**Text to read**

A quinacridone pigment composition contains quinacridone microparticles which have durability and spectral characteristics equivalent to those required for a magenta color of a dye. The quinacridone pigment composition contains at least one type of quinacridone microparticles, wherein a difference between the maximum transmittance (Tmax1) and the minimum transmittance (Tmin) is 80% or more in a transmission spectrum at 350 nm to 800 nm and the difference between the maximum and minimum transmittance is 30% or more in a transmission spectrum at 350 nm to 580 nm, or the difference between the maximum transmittance (Tmax1) and the minimum transmittance (Tmin) is 80% or more in a transmission spectrum at 350 nm to 800 nm and the wavelength (λmax) at which the transmittance in a transmission spectrum at 350 nm to 500 nm becomes maximum is less than 430 nm. A method is provided for producing the quinacridone microparticles.

Claims

exact text as granted — not AI-modified
1 . A quinacridone pigment composition containing at least one kind of quinacridone microparticle, wherein difference between a maximum transmittance (Tmax 1 ) and a minimum transmittance (Tmin) in 350 nm to 800 nm of a transmission spectrum thereof (Tmax 1 −Tmin) is 80% or more and difference between a maximum transmittance (Tmax 2 ) and a minimum transmittance (Tmin) in 350 nm to 580 nm (Tmax 2 −Tmin) is 30% or more. 
     
     
         2 . A quinacridone pigment composition containing at least one kind of quinacridone microparticle, wherein difference between a maximum transmittance (Tmax 1 ) and a minimum transmittance (Tmin) in 350 nm to 800 nm of a transmission spectrum thereof (Tmax 1 −Tmin) is 80% or more and a wavelength to give a maximum transmittance (λmax) in 350 nm to 500 nm is shorter than 430 nm. 
     
     
         3 . The quinacridone pigment composition according to  claim 1 , wherein quinacridone microparticles are formed of at least one kind of unsubstituted quinacridone and 2,9-dimethyl quinacridone. 
     
     
         4 . The quinacridone pigment composition containing quinacridone microparticles according to  claim 1 , wherein the quinacridone microparticles are formed by a process comprising:
 a fluid to be processed is supplied between processing surfaces being capable of approaching to and separating from each other and displacing relative to each other,   pressure of force to move in the direction of approaching, including supply pressure of the fluid to be processed and pressure applied between the rotating processing surfaces, is balanced with pressure of force to move in the direction of separation thereby keeping a minute space in a distance between the processing surfaces,   the minute space kept between two processing surfaces is used as a flow path of the fluid to be processed, thereby forming a thin film fluid of the fluid to be processed, and   the quinacridone microparticles are formed in this thin film fluid.

**Objectives**
1: Give every wavelength range that the quinacridone pigment text states in the form "X nm to Y nm".
2: Answer these from the quinacridone pigment text:
(a) In claim 1, what is the lowest allowed value for Tmax 1 −Tmin?
(b) Which two kinds of quinacridone does claim 3 name?
(c) According to claim 4, in what are the quinacridone microparticles formed?

**Given material**
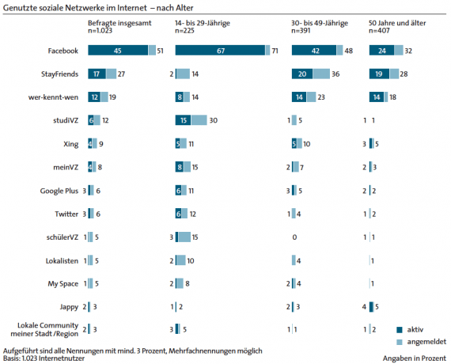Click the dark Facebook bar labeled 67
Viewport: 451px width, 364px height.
coord(220,51)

**Task-by-task answers**
1:
350 nm to 800 nm
350 nm to 580 nm
350 nm to 500 nm

2:
(a) 80%.
(b) Unsubstituted quinacridone and 2,9-dimethyl quinacridone.
(c) In the thin film fluid of the fluid to be processed.